Microservices and Cascading Failures

Floyd May
Floyd May
Aug 18, 2018 · 3 min read

When you’re writing software in a microservices architecture, you will, no doubt, encounter a situation where some bit of processing has become too big, too complex, to be kept all in the same place. This overly-complex bit needs to be split up across two or more services. When this situation arises, avoid creating direct coupling between microservices when you refactor that logic out.

Keep it Asynchronous

Remember that the purpose of microservices is decoupling. When carving off a piece of logic to put into another microservice, remember that this kind of refactoring works differently than a simple extract method refactoring. As soon as a remote call is involved, it behaves differently than a local function call.

This is a bad idea.

If we simply treat the refactoring like an extract method and do a remote procedure call (RPC), waiting for service 2's computation of B to complete before computing C, then service 1 is directly coupled to service 2, meaning that service 1 is guaranteed to fail if service 2 fails. Rather than delivering on the promises that microservice architectures claim (failure resilience, zero downtime deploys, decoupling), RPCs between microservices cause cascading failures.

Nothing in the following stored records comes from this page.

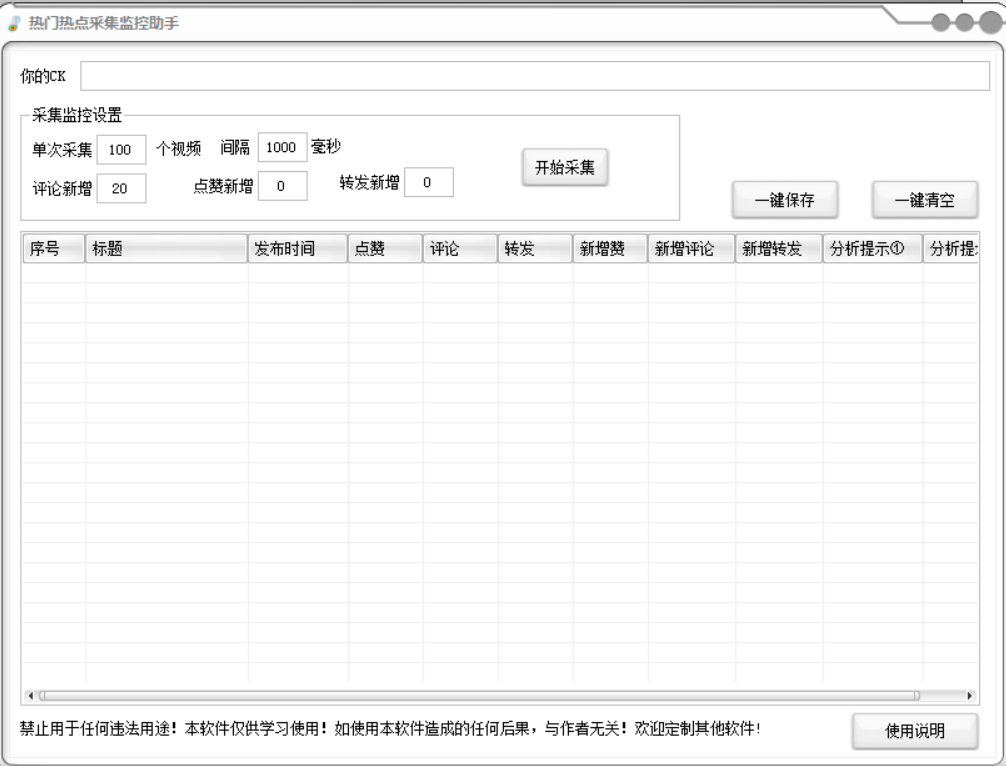Focus the 转发新增 input field
The image size is (1006, 766).
point(428,182)
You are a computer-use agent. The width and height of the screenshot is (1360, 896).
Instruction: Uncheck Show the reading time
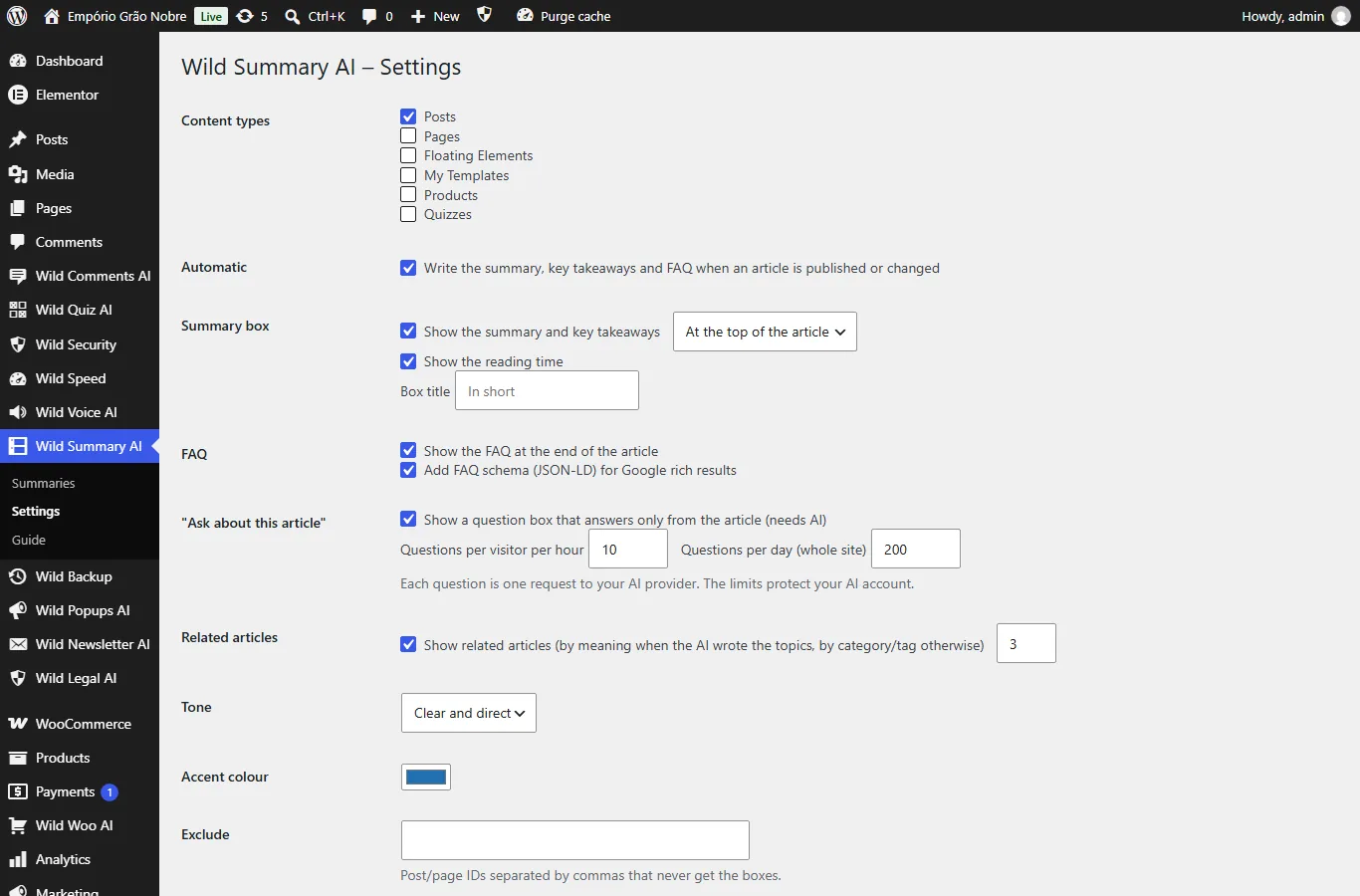click(x=408, y=361)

Let’s consider a different approach.

Yes, it’s more complicated. That’s the price you pay for resilience.

Let’s talk about why this is a smarter solution in a microservices architecture. Let’s say when Service 1 sends that message to Service 2, it’s down because it’s in the middle of a redeploy. In the RPC case, Service 1 fails and the client gets an error. No bueno. In this more sophisticated scenario, the message will just sit in the queue until Service 2 comes back up. Then, Service 2 will happily move things right along.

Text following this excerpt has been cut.